- _Problem statement_:
The answer must be every line from the entries below that contains "computer".

START Entries shown

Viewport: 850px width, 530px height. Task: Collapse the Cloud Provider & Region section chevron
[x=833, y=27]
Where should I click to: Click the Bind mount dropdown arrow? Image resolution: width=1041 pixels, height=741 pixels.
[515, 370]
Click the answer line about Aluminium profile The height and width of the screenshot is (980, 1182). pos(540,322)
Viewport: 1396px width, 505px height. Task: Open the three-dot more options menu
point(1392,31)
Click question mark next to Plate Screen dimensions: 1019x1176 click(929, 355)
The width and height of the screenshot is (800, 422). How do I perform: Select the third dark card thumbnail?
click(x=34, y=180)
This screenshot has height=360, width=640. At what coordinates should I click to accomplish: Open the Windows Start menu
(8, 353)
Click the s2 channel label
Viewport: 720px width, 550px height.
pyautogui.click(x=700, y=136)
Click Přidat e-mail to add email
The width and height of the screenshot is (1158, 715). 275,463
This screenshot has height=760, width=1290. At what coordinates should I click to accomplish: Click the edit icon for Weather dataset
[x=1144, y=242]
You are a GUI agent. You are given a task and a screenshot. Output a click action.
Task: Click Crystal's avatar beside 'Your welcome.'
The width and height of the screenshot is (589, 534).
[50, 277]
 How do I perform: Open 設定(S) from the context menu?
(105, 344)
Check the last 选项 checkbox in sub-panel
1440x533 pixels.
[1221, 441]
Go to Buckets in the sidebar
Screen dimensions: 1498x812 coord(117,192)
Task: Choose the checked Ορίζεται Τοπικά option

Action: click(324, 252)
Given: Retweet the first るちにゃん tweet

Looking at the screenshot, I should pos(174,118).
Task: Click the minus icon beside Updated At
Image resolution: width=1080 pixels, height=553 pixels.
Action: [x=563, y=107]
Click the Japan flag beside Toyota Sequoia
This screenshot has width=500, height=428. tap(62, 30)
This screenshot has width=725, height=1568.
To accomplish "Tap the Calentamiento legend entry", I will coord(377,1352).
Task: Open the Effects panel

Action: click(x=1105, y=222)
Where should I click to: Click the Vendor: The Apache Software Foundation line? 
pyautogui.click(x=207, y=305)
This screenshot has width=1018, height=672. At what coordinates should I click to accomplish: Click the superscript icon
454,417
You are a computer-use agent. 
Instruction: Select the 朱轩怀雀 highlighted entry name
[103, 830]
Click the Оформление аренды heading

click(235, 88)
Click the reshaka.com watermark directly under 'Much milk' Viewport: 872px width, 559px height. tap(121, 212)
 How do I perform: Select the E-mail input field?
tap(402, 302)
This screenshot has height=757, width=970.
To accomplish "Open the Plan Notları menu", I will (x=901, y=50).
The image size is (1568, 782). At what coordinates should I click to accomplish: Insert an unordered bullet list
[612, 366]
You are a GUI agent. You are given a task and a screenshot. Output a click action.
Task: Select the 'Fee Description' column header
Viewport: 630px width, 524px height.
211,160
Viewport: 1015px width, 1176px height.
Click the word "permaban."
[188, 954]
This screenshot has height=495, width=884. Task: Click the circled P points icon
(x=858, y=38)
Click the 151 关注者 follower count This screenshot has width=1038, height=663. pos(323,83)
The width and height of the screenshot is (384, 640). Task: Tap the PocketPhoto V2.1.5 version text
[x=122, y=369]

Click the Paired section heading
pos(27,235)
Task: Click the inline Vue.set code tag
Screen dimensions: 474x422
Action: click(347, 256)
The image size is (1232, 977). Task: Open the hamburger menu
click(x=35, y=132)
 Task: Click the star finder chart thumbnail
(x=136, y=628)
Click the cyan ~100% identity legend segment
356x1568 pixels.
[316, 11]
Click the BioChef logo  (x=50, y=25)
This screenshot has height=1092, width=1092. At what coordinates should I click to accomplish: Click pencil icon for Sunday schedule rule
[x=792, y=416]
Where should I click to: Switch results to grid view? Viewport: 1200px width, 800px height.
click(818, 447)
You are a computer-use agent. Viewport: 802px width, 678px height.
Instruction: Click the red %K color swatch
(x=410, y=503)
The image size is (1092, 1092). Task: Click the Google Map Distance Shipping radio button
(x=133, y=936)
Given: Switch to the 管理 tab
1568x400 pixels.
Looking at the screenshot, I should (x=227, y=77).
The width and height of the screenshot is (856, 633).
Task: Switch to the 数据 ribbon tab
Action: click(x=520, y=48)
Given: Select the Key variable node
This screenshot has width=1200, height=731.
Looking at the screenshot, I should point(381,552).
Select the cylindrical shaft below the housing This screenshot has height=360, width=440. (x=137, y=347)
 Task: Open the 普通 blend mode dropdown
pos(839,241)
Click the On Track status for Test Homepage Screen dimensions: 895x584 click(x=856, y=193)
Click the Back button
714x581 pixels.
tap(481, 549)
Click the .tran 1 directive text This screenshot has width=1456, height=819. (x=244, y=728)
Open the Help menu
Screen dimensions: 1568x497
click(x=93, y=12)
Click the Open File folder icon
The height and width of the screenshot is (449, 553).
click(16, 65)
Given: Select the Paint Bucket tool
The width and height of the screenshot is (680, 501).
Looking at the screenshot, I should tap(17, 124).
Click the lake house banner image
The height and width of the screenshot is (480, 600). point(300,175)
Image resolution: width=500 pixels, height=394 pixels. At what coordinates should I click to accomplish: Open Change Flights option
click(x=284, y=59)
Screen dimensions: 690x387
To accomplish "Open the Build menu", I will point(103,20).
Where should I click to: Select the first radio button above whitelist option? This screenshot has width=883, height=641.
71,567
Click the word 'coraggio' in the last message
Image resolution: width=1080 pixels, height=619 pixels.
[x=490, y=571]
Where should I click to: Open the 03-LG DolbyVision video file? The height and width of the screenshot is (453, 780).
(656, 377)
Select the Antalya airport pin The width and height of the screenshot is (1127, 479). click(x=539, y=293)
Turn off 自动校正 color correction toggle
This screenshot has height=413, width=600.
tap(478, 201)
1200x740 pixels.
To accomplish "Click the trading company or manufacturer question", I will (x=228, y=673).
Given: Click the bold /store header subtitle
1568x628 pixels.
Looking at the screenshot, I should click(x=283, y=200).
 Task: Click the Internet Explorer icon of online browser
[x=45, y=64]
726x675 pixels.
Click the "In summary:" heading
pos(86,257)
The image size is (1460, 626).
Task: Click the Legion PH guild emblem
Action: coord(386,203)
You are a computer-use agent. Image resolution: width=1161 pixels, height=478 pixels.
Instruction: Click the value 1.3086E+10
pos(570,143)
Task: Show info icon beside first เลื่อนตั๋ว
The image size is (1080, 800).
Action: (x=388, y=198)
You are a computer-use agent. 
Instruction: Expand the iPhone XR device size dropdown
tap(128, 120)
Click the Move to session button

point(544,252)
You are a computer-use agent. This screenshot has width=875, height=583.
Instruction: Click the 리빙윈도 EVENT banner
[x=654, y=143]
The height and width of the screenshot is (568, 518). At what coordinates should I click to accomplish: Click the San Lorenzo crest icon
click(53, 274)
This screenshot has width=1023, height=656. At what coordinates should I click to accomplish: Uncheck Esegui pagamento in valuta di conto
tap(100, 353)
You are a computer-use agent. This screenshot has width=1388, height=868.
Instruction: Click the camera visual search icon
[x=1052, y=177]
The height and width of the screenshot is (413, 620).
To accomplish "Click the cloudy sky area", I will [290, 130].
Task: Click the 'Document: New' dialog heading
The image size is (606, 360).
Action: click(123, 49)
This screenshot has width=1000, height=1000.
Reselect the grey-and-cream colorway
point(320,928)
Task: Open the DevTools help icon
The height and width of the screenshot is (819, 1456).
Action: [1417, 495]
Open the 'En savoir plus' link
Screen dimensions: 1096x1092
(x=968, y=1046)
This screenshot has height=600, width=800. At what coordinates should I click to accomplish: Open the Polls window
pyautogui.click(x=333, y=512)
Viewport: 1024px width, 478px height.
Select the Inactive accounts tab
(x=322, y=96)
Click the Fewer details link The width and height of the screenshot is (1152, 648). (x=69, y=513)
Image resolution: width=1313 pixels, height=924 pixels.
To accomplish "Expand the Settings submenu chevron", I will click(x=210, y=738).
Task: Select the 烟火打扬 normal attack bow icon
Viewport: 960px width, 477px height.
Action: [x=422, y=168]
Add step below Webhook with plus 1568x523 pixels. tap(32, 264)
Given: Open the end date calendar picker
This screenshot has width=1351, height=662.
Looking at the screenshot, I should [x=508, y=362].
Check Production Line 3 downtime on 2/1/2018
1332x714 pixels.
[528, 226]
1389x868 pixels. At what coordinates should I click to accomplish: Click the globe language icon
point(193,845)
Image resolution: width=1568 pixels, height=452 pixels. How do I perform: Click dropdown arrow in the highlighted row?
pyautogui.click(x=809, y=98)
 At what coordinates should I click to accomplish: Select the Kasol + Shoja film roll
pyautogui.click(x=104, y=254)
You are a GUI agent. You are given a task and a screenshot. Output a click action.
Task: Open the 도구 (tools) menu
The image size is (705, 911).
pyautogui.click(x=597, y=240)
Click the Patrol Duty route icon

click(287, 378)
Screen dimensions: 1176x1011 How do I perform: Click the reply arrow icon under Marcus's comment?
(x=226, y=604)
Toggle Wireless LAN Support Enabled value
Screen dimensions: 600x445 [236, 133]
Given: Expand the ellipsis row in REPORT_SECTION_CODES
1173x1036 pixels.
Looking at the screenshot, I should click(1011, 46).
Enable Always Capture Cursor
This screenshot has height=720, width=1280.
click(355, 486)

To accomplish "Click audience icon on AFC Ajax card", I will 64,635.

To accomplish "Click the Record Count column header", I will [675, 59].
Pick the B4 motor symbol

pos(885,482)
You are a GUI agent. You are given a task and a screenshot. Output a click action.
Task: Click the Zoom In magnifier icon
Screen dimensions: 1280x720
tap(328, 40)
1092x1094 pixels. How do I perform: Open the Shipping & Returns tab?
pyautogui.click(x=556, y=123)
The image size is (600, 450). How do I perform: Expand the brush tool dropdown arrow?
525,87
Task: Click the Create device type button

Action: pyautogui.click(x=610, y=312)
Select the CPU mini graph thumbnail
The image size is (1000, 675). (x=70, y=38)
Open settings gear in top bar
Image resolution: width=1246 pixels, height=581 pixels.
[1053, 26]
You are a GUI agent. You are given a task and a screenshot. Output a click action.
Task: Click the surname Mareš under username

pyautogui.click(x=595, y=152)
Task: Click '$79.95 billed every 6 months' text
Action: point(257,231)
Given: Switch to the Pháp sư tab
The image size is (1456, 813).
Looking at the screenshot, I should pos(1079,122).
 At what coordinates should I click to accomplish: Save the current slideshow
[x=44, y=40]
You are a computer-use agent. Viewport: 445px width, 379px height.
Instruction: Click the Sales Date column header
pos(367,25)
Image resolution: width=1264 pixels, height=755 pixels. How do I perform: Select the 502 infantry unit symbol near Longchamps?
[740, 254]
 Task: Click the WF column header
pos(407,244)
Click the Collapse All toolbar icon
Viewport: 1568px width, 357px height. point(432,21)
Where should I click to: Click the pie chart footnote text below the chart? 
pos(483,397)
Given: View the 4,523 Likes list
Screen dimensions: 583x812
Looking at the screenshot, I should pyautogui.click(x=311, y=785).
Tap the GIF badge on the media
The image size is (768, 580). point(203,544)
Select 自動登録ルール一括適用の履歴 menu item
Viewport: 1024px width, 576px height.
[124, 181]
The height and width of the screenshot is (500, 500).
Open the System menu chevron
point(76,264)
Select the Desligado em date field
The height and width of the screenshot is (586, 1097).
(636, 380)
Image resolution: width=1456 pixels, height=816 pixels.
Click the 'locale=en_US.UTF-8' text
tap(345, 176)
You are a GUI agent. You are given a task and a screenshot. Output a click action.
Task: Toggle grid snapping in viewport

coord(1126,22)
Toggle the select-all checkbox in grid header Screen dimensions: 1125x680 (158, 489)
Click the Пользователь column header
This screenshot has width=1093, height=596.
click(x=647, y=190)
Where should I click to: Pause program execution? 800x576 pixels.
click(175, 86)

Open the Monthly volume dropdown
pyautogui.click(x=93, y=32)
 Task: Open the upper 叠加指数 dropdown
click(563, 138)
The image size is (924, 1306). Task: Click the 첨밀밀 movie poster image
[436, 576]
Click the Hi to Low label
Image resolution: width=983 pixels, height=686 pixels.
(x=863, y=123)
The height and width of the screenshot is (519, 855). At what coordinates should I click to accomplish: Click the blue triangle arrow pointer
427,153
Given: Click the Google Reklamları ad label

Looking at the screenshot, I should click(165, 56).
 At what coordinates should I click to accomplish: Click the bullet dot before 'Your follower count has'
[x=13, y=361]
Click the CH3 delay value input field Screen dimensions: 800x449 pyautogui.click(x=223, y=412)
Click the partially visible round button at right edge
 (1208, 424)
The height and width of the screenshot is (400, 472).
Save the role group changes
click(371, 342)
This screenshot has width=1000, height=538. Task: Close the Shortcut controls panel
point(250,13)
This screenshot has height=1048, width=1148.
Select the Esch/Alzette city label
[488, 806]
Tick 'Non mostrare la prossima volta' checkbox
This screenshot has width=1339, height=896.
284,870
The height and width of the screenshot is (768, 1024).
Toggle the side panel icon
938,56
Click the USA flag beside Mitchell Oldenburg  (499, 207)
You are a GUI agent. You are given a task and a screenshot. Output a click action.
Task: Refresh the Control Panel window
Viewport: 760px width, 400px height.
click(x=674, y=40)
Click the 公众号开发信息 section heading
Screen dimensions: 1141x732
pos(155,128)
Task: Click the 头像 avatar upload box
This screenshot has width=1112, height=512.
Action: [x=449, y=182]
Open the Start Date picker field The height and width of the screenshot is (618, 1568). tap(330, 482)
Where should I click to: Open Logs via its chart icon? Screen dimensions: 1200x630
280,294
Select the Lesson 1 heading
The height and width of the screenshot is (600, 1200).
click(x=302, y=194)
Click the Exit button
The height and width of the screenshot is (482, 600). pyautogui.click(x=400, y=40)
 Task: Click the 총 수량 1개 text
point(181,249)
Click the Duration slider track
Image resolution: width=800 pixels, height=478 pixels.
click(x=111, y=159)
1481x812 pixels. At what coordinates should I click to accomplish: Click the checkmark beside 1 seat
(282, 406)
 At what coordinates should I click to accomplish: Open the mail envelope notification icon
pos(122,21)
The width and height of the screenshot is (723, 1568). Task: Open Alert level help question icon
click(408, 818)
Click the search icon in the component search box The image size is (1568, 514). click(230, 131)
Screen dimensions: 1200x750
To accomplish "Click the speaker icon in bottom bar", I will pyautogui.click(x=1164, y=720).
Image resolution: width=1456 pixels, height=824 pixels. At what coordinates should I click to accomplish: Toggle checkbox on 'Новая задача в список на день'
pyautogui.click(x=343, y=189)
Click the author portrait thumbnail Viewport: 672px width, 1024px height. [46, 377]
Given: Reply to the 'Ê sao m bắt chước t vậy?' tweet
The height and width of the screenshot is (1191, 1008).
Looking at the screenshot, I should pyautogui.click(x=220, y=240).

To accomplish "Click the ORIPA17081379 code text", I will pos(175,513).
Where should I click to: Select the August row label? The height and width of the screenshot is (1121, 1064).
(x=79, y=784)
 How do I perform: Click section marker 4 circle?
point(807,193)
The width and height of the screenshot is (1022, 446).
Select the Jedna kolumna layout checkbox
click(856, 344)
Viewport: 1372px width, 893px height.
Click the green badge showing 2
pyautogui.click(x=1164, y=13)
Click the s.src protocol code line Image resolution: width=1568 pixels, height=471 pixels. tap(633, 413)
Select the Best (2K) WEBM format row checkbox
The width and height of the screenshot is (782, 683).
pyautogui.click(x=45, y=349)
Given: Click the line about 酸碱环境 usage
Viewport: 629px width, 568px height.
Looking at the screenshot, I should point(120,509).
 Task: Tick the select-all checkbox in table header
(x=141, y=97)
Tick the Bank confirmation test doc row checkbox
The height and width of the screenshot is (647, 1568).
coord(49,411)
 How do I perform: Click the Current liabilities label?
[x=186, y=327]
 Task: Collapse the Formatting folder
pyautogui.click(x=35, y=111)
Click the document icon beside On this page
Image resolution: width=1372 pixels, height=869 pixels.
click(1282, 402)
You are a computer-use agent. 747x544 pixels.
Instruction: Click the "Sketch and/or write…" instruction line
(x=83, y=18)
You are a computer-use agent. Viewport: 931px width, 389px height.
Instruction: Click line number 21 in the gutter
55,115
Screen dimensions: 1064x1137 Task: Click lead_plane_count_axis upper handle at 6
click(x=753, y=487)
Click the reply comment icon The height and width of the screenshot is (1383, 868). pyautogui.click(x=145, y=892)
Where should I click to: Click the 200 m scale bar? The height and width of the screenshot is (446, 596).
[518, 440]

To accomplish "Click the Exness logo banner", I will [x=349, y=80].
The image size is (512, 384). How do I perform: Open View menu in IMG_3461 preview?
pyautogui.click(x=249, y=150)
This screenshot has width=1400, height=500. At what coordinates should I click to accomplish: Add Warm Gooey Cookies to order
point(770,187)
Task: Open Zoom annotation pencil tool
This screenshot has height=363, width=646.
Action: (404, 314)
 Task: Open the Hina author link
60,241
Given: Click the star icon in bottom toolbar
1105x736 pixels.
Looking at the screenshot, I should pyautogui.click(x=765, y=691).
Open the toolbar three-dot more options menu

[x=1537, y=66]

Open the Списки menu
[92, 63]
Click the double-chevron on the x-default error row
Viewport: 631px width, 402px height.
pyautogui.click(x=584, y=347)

END Entries shown

- _Solution for this exercise_:
You are a computer-use agent. 
You are a computer-use agent. Viewport: 802px width, 678px height.
You are a computer-use agent. Image resolution: width=1161 pixels, height=478 pixels.
You are a computer-use agent. 
You are a computer-use agent. This screenshot has width=875, height=583.
You are a computer-use agent. This screenshot has width=1388, height=868.
You are a computer-use agent. Viewport: 445px width, 379px height.
You are a computer-use agent. 747x544 pixels.
You are a computer-use agent. Viewport: 931px width, 389px height.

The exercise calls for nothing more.